Okay, I’ve taken a breath and can now return to more level-headed discussion of the rest of Aidan’s storyline this week. Flashbacks! As a LOSTie, I am very familiar with, and love, flashbacks and am always interested to see how different shows choose to use them. The color wash given to the 1955 scenes was a nice visual clue to these very relevant scenes. I particularly enjoyed the reveal near the end of the episode that Aidan of 25 years ago was completely invested in the vampire life BECAUSE of promises made to him by Bishop 200 years before, when he was a brand-new vamp. Aidan, even when fully engrossed in the vamp life, still thought of the family that he left behind when he joined the creepily named “family” run by – well who knows by whom it was run back in the late 1700s. Was it Carlo, or had there been someone before him who was considered the Boston Boss back when Boston was a city in the Colonies? And the whole Dutch thing, how creepy was that? ONE THOUSAND TEN YEARS OLD. Nice that the youngster Aidan has a proper respect for (meaning “fear of”) his elders.

One more UK spoiler if you haven’t seen last week’s episode: WOW how different is Bishop from Carrick? Can you imagine Carrick EVER acting like that around a human, in this century or any other? Especially once we saw that Carrick was still as creepy as ever?

UK spoilers over.
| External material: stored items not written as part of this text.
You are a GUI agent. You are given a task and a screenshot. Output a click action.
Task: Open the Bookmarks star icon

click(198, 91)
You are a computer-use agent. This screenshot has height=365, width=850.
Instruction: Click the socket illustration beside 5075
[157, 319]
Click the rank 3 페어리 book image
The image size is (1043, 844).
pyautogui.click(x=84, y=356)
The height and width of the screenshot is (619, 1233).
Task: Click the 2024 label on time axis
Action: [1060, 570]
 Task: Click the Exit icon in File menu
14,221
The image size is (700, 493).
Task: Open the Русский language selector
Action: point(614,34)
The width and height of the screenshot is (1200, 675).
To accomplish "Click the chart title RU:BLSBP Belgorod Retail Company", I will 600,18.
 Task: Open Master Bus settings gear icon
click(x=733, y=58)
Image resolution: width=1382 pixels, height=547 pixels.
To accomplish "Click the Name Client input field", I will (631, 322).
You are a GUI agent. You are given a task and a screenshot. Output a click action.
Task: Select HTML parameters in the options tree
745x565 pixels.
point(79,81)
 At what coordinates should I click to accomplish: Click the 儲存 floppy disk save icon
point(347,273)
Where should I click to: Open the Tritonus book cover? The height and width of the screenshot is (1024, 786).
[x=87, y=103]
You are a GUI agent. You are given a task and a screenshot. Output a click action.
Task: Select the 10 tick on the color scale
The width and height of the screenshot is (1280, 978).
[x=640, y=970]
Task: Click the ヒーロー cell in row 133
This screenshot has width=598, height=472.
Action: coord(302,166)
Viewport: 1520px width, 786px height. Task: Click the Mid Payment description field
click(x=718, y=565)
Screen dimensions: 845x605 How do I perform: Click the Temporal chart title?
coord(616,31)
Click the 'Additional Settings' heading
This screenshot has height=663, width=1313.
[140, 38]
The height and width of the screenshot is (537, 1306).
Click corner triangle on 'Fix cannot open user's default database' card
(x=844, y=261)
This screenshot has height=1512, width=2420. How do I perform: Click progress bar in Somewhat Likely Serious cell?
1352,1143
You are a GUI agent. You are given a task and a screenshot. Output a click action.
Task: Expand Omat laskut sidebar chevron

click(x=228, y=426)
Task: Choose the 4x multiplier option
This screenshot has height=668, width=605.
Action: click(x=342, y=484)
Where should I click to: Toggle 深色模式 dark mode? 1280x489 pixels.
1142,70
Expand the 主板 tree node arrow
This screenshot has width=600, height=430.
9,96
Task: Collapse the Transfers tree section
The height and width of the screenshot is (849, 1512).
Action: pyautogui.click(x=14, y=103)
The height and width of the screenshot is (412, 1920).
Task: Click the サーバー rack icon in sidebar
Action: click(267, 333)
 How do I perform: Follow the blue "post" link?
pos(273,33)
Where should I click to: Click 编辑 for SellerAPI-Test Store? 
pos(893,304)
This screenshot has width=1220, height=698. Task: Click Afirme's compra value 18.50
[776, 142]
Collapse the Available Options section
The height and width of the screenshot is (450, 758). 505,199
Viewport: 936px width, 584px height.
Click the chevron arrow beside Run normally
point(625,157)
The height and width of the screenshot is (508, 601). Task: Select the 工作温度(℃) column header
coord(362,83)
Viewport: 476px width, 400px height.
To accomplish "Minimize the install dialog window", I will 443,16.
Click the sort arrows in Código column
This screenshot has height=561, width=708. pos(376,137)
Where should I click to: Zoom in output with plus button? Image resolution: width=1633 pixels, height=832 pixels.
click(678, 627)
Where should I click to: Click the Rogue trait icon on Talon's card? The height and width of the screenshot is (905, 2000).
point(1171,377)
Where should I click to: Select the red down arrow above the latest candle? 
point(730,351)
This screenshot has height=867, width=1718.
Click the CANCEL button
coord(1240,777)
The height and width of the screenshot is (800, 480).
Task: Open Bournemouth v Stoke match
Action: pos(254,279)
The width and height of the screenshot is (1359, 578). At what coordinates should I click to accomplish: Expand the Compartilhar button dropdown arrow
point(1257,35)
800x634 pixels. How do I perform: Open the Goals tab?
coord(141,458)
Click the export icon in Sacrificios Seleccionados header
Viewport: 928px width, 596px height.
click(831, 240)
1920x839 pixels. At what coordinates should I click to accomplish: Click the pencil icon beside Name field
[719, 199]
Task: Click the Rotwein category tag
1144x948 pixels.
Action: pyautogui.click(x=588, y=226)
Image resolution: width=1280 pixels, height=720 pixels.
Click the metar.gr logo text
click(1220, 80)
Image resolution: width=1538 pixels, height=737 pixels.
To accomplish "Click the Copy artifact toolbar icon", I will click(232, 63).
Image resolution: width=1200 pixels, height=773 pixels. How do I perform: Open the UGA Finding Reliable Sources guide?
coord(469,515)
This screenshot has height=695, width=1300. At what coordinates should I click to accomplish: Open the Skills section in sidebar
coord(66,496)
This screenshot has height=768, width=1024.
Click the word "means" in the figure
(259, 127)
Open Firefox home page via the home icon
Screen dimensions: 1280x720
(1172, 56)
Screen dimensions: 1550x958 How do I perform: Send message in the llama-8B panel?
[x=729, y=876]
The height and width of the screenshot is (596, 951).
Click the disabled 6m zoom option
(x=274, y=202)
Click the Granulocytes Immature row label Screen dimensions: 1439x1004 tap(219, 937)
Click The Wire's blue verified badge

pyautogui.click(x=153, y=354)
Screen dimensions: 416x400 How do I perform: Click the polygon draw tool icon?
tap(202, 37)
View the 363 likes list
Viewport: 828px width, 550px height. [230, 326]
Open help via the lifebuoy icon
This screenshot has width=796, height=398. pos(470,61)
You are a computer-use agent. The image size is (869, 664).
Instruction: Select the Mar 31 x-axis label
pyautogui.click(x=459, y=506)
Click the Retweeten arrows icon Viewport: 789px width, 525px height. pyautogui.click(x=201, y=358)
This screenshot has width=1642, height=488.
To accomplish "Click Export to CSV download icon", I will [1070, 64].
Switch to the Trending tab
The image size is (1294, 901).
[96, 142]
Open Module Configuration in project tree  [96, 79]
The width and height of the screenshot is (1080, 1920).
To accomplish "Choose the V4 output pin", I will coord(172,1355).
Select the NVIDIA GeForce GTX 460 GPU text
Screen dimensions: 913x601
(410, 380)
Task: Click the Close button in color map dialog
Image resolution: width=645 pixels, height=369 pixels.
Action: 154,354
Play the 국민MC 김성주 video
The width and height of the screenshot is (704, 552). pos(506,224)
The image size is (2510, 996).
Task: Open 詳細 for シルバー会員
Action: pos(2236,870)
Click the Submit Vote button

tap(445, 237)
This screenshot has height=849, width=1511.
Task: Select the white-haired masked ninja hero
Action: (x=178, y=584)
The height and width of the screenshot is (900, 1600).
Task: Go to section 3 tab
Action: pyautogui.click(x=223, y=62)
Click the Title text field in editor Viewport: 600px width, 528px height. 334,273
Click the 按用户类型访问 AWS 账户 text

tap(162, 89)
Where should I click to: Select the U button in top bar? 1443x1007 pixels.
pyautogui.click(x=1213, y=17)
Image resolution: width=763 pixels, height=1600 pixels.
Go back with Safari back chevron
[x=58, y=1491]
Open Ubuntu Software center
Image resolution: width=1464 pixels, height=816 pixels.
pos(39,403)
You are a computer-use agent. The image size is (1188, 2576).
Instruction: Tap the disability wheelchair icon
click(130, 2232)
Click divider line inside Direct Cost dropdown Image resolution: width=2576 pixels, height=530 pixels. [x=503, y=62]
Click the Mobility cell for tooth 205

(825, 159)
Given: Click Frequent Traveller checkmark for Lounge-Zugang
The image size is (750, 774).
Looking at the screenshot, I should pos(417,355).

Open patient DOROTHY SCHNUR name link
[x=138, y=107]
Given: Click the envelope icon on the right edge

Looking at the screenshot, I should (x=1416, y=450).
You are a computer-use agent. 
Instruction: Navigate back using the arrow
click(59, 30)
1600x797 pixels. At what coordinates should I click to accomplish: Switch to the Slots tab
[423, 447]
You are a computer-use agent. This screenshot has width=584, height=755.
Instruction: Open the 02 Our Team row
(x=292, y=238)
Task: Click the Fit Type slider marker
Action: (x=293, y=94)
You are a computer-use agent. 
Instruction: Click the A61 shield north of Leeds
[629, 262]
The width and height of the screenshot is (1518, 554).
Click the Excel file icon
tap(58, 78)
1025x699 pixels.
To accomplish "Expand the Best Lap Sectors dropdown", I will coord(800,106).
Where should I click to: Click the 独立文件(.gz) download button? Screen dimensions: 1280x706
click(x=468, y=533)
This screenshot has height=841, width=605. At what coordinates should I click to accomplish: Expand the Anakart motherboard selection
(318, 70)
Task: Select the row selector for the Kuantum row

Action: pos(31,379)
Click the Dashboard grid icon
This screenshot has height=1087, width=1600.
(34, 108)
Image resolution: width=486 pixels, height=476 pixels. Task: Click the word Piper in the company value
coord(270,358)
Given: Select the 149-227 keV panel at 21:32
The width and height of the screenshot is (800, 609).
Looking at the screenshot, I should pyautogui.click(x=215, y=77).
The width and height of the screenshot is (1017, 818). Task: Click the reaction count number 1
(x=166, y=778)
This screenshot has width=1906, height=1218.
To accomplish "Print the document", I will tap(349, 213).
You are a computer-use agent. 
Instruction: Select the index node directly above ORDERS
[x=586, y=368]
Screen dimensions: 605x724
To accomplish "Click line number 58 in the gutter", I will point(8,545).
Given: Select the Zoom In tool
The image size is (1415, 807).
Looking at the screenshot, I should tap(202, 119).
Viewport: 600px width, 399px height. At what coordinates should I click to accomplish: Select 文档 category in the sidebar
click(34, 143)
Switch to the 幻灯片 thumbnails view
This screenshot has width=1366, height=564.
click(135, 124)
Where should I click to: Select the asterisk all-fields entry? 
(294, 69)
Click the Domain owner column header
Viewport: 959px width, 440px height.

This felt like a setup episode to me, not only because Bishop’s undead life may be on the line and because we’ll be seeing more of the Dutch next week (I am admittedly somewhat disappointed that next week’s title “Going Dutch” has nothing to do with the LOST series finale) but also because of Sally’s stated need to have actual impact, and the complete lack of Nora in this episode. Still, getting more information on the workings of the vamp world, some nifty flashbacks and personality turns for Bishop and Aidan, and Josh’s first non-animal kill – oh wait a minute… well you know what I mean – made this a serviceable episode which, for a variety of reasons, left me wanting more.